オーストリアでは新型コロナウイルスの拡大を抑えるため休業を余儀なくされていた店舗の一部が、4月14日より営業を再開しました。欧州の中ではいち早く規制緩和に向けて動き出しましたが、政府は「まだ危機から脱出したわけではない」と警戒を緩めないよう市民に呼びかけています。

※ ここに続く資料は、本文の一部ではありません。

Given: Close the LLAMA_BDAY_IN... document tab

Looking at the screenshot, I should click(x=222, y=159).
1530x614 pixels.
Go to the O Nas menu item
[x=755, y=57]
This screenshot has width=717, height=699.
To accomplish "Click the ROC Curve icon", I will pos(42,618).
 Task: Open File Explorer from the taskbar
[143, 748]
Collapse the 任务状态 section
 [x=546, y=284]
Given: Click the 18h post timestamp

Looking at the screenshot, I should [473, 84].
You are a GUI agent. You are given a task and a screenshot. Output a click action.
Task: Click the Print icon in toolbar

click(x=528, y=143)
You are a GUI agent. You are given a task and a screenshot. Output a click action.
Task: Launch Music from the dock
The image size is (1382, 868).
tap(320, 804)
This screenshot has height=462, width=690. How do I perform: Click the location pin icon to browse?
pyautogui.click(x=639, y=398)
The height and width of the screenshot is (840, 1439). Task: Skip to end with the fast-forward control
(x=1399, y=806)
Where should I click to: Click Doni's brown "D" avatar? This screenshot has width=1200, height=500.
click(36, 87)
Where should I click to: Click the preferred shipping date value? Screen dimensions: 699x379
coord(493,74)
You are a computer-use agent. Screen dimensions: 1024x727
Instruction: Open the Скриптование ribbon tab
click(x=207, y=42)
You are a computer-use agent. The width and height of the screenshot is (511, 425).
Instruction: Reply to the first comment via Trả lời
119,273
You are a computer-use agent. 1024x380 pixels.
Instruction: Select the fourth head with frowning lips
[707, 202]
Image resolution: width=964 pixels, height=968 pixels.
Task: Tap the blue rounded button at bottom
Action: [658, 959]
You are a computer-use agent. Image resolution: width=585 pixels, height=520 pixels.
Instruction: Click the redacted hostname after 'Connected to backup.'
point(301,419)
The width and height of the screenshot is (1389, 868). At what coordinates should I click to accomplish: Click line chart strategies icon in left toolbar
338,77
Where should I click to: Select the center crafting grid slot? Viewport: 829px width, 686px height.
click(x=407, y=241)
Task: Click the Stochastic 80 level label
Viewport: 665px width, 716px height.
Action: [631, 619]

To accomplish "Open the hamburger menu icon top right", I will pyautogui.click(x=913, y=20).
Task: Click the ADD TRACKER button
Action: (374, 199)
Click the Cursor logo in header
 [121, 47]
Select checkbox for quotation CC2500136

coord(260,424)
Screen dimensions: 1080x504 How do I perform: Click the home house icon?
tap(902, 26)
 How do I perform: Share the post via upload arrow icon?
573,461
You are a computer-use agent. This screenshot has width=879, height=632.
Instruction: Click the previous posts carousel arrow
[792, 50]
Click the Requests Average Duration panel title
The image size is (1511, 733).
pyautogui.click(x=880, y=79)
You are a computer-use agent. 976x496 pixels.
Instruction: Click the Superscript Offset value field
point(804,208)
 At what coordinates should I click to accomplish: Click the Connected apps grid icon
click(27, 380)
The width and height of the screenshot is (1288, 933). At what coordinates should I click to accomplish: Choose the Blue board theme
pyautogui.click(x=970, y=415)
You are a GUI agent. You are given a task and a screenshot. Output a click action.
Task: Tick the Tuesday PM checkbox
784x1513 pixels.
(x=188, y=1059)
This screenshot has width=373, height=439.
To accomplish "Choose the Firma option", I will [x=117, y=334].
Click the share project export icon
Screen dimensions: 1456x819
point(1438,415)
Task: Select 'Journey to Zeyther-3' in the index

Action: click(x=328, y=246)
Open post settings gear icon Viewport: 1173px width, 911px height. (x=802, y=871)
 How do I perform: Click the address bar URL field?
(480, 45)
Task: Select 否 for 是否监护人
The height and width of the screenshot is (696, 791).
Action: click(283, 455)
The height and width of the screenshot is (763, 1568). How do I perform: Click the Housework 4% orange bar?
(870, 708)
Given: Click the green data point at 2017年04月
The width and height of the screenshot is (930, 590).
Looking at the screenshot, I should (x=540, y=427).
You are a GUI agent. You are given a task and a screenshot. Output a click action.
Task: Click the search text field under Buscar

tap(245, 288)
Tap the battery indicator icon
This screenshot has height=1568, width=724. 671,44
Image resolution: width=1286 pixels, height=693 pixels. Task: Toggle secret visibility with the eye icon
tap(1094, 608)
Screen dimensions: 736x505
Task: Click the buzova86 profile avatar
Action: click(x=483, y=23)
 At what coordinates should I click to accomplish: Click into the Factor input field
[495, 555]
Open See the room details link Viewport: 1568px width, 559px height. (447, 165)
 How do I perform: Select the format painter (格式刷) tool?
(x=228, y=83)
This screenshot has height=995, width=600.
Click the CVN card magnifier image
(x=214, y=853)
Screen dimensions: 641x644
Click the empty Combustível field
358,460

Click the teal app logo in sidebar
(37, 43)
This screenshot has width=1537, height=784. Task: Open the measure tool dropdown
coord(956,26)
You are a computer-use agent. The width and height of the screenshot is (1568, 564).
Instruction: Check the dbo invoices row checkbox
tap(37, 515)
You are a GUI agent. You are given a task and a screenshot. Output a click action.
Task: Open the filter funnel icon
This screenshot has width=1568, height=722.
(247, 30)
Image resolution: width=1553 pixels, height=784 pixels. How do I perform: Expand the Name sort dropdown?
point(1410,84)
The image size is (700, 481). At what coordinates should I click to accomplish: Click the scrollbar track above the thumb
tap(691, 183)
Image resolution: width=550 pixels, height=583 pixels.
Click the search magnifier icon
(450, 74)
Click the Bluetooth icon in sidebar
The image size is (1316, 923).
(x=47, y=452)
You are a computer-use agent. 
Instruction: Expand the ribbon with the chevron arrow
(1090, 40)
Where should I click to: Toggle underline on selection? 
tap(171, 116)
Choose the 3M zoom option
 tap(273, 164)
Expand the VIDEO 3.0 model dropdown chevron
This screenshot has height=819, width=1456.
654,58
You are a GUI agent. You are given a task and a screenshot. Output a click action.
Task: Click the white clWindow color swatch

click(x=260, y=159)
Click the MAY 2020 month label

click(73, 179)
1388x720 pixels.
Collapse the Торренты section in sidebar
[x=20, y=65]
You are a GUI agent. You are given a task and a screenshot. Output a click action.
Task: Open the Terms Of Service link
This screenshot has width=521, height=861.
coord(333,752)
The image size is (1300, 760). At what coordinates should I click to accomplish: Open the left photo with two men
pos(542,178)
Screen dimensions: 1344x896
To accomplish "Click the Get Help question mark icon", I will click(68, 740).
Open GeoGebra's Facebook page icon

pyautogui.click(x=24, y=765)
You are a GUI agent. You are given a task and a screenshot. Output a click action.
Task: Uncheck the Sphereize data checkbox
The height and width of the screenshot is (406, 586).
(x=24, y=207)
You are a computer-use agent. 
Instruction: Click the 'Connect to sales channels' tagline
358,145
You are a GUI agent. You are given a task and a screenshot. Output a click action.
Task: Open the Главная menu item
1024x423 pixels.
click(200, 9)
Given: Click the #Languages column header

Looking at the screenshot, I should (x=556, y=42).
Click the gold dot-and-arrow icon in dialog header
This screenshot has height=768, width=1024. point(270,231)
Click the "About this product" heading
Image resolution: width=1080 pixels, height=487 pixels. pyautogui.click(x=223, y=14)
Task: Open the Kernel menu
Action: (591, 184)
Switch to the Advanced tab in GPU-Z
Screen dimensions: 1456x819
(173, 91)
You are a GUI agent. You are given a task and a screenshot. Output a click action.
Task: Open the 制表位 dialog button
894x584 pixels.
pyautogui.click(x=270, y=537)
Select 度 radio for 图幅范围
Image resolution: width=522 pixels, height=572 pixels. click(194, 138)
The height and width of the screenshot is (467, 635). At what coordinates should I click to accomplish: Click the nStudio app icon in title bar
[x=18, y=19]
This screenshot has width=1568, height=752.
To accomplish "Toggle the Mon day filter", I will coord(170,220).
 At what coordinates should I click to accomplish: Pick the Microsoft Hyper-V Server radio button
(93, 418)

オーストリアは約4週間前に学校やバー、劇場、レストランなど多くの人々が集まる店舗を閉鎖し、ロックダウンの措置を行いました。国内に外出禁止令を発令し、市民に対して可能な限りの自宅待機を求めていました。このような徹底した規制により、欧州各国と比較してオーストリアの感染状況は比較的落ち着いた傾向にあります。同国内における4月14日時点での死者数は368名に留まり、1日あたりの新規感染者数は一桁台に鈍化。入院患者数も横ばいの数値を記録しています。クルツ首相は国民への書簡にて「経済面においても我々はこの危機からできるだけ早く抜け出し、オーストリア全体の雇用と経済再起のために全力を尽くす必要がある」と表明しました。
14日より営業を再開したのは小規模の小売店舗やホームセンターなどで、5月1日には大型店舗やショッピングセンターなども再開を予定しています。また、レストランやホテルの営業再開は5月中旬より段階的に進められる見通しです。なお、ロックダウン措置は4月末まで予定されていますが、店舗の利用人数の制限やマスク着用義務などの詳細は未だ明確に発表されていません。
一方、世界保健機関(WHO)は10日の会見で「行動規制の早急な解除は感染の再拡大に繋がる恐れがある」と述べ、各国に慎重な対応を行うよう強く求めました。